Prior to December, the county’s deadliest month of the pandemic was August, at 181 virus deaths.

The countywide total for hospitalized virus patients dropped from 292 in a Friday update to 237 by Monday and then 239 by Tuesday, according to CDPH. The county reported 71 patients in ICUs, up three from Monday, with 77 beds now available.

Placer County health officials have confirmed a total of 18,973 infections and 214 deaths. Placer, in a Monday update covering the weekend, reported 189 new cases and eight new fatalities.

Placer in a detailed monthly report released last Friday said at least 36 residents died of COVID-19 in January, though that total remains preliminary, following 80 virus deaths in December. The county reports 24 deaths in November, making the past three months the three deadliest of the 11-month pandemic.

State data on Tuesday showed 86 virus patients in Placer hospitals, up from 84 on Monday but down from 114 on Friday. The ICU total has dropped to 20 from 23 last Friday. Nine ICU beds remain available in the county.

Yolo County has reported a total of 12,012 cases and 158 deaths. The county on Monday reported 121 cases and no deaths for a reporting period including Sunday. Yolo on Saturday added 27 new cases and no deaths.

State data showed Yolo with nine virus patients in hospitals as of Tuesday’s update including six in ICUs, with three ICU beds now available. Nine COVID-19 patients is Yolo’s first time dipping into single-digits since Nov. 12.

El Dorado County has reported 8,762 positive test results and 86 deaths. The county on Monday reported 115 new cases and no new deaths for the three-day reporting window including the weekend, following 95 cases and one new death in Friday’s update.

El Dorado has reported a remarkable surge in virus deaths compared to the first several months of the health crisis: 82 county residents have died of COVID-19 between Nov. 25 and Feb. 1, compared to four from last March through mid-November.

State health officials reported El Dorado’s patient total going back up to eight, from six on Sunday and Monday, but with the ICU total holding at zero. Seven ICU beds are available.

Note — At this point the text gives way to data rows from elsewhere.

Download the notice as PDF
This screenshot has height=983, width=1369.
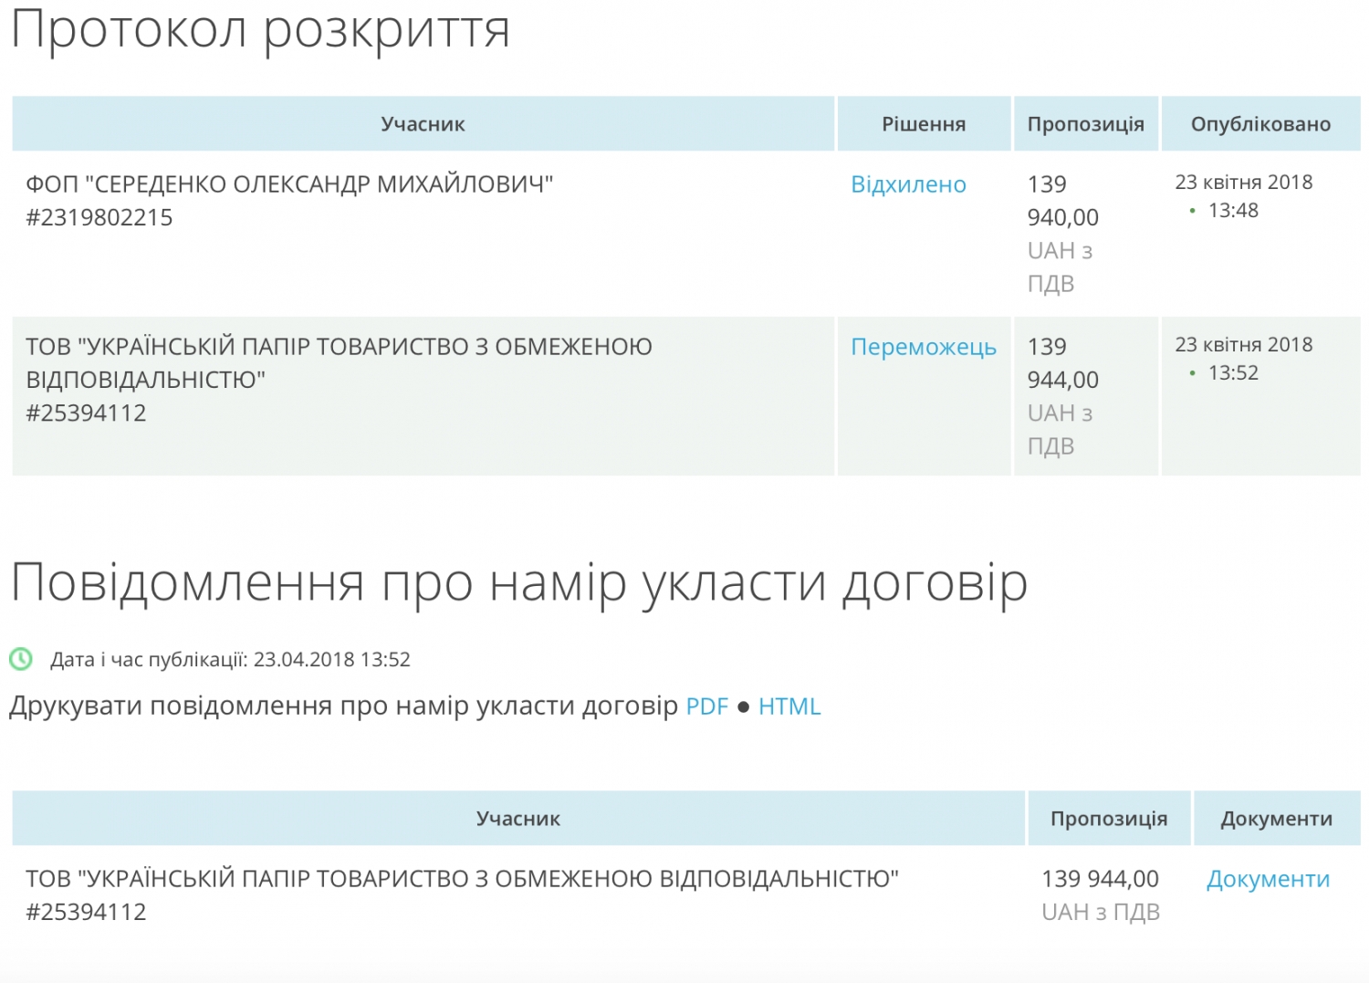(x=706, y=706)
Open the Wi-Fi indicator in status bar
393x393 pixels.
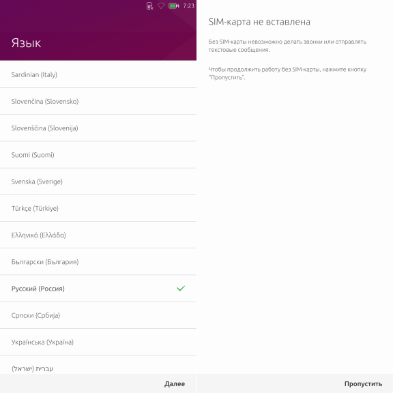pos(161,5)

In Sutter County, at least 8,582 people have contracted the virus and 92 have died. The county on Monday reported 66 new cases and one new fatality for the three-day period including the weekend.

Yuba County, which shares a health office with Sutter, has reported 5,513 infections and 36 dead. Yuba added four deaths along with 82 cases from the weekend.

The lone hospital serving the Yuba-Sutter bicounty region — Adventist-Rideout in Marysville — had 36 hospitalized virus patients as of Tuesday’s state data update, down by two from Monday for the lowest total since Nov. 28. The ICU patient rebounded from 10 back to 11, though, while the number of available ICU beds held at five.

The Bee’s Sawsan Morrar contributed to this story.